Exercise details:
Beginning at the line that contains "500x400 pixels. Task: Click", reproduce the entries below exactly, ending with the line that contains "This screenshot has". Omit each picture.

Records supplied:
BEGIN

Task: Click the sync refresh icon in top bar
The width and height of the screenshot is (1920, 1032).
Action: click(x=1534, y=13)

END
BEGIN

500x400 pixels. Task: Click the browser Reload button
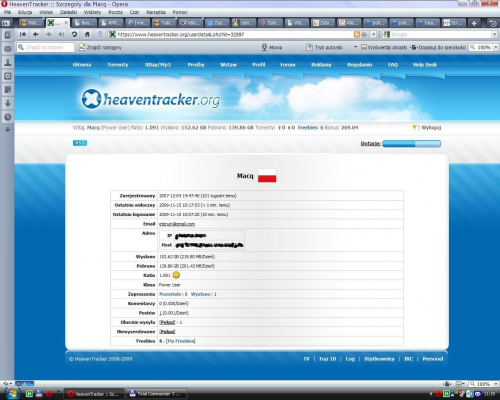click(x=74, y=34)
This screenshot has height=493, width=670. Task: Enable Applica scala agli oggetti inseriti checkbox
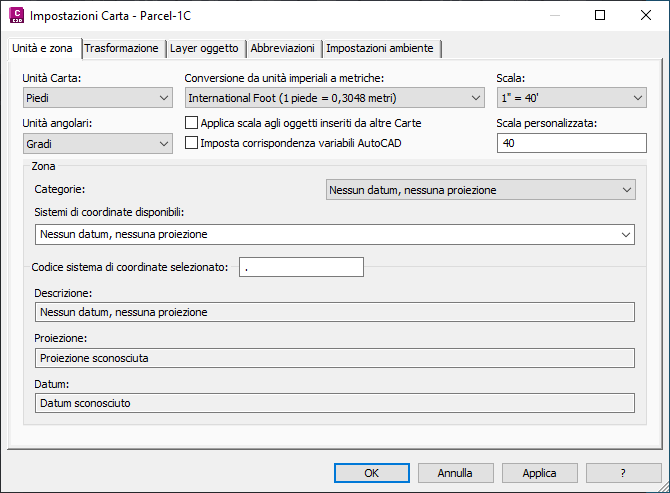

END

Response for this exercise:
500x400 pixels. Task: Click the browser Reload button
click(x=74, y=34)
This screenshot has height=493, width=670. Task: Enable Applica scala agli oggetti inseriti checkbox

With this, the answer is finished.